In recent years, she said, a number of companies have introduced what she calls "out-of-the-box" child care solutions. They include gift certificates that help workers pay for maternity wardrobes, paying to ship pumped breast milk to mothers on business travel, and peer-to-peer parent support that includes mentorships and employee resource groups.

"In addition to working moms' groups, we've seen new dad breakfasts, " she said. "Those are in addition to the more straightforward care benefits, like resources and referrals for backup [child] care, that are also growing in popularity."

[SHRM members-only toolkit: Developing and Sustaining Employee Engagement]

"The benefit of working at an organization that covers costs for summer camps or travel-related child care is that you don't have to worry about taking care of the kids while on the job. That leaves parents time to focus on work priorities," said Brandi Britton, district president for OfficeTeam.

Britton acknowledged that it can be expensive and complicated for companies to manage reimbursements for these types of offerings, especially if an employee is traveling internationally.
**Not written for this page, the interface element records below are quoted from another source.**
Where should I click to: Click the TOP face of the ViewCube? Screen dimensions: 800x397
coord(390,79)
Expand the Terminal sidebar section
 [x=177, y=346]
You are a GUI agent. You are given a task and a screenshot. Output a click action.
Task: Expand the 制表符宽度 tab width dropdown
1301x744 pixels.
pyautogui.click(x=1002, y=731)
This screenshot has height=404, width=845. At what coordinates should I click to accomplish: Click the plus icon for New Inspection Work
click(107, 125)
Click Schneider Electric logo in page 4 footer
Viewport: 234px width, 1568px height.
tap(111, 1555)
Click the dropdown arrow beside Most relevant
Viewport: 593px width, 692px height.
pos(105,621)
In addition, she said, because there aren't many employers offering these types of benefits yet, there aren't a lot of examples for other companies to follow when considering these child care options in their workplaces.

"It may take some more research and work on HR's part" to consider such benefits, she said.

More common than flying nannies on business trips are companies that provide child care facilities to employees, either onsite or near the workplace. The Penny Hoarder acknowledged several companies for such child care programs.

"More and more employers seem to be offering employees onsite or backup child care for emergencies, like when school is closed or a kid is sick," Britton said. "In areas where finding a day care opening is competitive, companies are providing referrals, or they have a certain number of designated spots at nearby facilities."

Flexible schedules, she said, are also a common and popular perk that helps parents organize their work hours to limit child care costs. Flexible spending accounts can allow employees to set aside pretax dollars to pay for work-related child care costs. And an increasing number of companies are offering paid family leave to supplement the 12 weeks of unpaid leave offered under the federal Family and Medical Leave Act.

"It isn't too surprising that organizations are getting innovative to recruit and keep top workers," Britton said. "Child care can be one of the biggest expenses for working parents, and employers that provide support in this area are definitely enticing."